PS: Our customer liked this, and had us run it once. When they came back the next month and asked us to run it again and we saw it was going to be a monthly event, I sighed, and rewrote it in .NET so they could do it themselves. I will post that next.

2 thoughts on “Parsing the ridiculously large DNC file – Perl Edition
  1. Hi Jay,

    I was going through your script and liked it a lot. However, since I’m new to Perl so I didn’t understand one line in your script:

    if (/(d)d{2},d{7}/)

    What are we trying to accomplish with this condition? Sorry if my question sounds basic, am still learning the ropes so hope you dont mind answering this.

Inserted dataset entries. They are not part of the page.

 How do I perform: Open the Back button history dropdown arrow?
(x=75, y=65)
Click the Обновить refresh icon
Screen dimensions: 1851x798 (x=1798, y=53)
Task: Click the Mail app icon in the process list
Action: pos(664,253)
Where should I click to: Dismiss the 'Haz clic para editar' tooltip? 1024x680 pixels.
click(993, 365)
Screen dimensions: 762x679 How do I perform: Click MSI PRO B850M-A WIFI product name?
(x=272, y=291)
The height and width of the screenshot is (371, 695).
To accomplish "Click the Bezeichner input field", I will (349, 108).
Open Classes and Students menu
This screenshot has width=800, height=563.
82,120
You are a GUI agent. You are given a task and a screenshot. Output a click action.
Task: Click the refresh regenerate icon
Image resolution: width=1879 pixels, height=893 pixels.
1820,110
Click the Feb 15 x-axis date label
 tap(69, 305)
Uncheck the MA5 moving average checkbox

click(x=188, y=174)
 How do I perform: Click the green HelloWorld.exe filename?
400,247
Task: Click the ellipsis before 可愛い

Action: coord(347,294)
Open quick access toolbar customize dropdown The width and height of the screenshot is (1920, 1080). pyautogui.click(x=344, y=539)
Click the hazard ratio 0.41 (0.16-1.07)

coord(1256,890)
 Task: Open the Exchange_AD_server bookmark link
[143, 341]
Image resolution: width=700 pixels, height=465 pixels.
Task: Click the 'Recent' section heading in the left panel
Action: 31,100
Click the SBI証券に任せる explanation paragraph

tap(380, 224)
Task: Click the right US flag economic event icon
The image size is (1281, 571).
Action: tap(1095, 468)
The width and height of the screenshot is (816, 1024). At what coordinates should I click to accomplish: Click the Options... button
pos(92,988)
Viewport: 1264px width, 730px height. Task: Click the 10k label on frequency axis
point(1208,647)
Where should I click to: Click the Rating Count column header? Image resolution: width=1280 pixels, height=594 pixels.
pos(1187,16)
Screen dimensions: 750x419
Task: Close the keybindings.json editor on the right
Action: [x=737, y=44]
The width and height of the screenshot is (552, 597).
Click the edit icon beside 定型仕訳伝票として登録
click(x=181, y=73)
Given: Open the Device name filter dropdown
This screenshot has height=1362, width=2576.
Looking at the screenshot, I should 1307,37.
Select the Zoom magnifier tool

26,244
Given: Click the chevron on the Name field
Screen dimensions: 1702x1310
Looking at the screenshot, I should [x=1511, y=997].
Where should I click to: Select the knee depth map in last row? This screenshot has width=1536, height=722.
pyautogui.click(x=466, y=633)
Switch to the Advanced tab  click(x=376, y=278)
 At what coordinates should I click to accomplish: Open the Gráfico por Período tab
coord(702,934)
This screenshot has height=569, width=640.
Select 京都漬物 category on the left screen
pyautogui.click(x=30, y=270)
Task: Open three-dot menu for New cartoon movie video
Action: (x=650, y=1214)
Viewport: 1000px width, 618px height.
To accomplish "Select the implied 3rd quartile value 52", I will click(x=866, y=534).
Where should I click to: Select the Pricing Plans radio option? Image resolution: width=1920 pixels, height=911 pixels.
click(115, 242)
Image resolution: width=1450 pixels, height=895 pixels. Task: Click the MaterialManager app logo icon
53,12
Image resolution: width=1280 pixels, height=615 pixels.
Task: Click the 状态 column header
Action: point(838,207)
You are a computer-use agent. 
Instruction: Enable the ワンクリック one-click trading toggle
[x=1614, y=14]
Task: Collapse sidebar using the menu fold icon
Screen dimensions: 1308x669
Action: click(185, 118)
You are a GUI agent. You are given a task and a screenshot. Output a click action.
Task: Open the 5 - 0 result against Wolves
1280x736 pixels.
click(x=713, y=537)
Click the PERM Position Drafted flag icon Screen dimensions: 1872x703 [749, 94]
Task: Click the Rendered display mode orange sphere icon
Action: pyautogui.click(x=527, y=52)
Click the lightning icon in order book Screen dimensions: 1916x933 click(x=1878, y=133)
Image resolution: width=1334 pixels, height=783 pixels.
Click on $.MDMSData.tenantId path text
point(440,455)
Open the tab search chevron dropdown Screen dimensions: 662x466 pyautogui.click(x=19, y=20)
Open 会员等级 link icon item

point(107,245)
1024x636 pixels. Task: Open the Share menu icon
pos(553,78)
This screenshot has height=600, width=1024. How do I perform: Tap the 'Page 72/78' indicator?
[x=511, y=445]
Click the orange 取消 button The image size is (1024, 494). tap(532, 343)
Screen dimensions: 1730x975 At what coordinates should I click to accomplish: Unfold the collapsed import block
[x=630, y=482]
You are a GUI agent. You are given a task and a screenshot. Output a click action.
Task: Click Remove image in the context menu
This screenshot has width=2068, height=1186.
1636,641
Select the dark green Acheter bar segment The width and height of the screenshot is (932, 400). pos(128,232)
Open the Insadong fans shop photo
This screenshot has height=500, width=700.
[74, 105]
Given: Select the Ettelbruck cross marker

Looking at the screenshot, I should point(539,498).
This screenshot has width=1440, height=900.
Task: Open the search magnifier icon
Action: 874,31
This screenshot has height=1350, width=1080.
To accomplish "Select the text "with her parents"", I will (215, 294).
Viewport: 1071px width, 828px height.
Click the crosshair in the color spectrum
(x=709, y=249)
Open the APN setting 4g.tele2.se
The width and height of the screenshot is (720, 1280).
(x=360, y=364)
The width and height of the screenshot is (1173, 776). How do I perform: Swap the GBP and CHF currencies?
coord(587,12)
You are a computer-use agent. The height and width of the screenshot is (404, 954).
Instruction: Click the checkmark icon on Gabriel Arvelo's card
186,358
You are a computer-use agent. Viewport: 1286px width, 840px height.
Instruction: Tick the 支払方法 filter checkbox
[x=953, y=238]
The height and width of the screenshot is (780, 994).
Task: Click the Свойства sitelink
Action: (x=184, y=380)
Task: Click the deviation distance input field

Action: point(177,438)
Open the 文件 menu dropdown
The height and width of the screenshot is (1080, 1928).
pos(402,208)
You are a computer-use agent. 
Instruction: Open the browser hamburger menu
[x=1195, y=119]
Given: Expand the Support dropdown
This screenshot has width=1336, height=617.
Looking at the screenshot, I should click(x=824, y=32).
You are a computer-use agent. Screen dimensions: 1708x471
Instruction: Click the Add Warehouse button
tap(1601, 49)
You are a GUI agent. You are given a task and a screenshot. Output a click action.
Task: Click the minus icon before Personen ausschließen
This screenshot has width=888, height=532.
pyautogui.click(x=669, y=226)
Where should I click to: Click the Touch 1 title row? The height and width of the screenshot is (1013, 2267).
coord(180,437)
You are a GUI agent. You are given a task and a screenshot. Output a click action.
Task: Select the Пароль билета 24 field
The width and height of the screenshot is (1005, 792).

    Secondly, if they wanted a monthly job, couldnt we set Perl script to run as windows service? I have seen this in some forums, but not sure so maybe you could have just set this script to run as a windows service and they would not need to worry about it.

    • Mohit,

      It’s a regular expression that says “find a digit followed by 2 digits followed by a comma followed by 7 digits”. d matches any digit 0-9 and we store the first one with the parenthesis so we can separate by that first digit.

      We could have definitely done some sort of service. On Windows, I would rather go with .NET since Windows likes it better and we can do more things quickly and easily in Windows with it. Which is why I did the Parsing the Ridiculously Large DNC File – .NET Edition.

      As far as it being a service though, that presents several other problems that I didn’t want to have to work out with them. Namely, the location and name of the file would need to be semi-consistent and would need to be in said place at a fairly specific time, neither of which are very consistent in their industry. So it was easier just to hand them something they could control rather than trying to force it with a service. They liked it better that way too, so it worked out.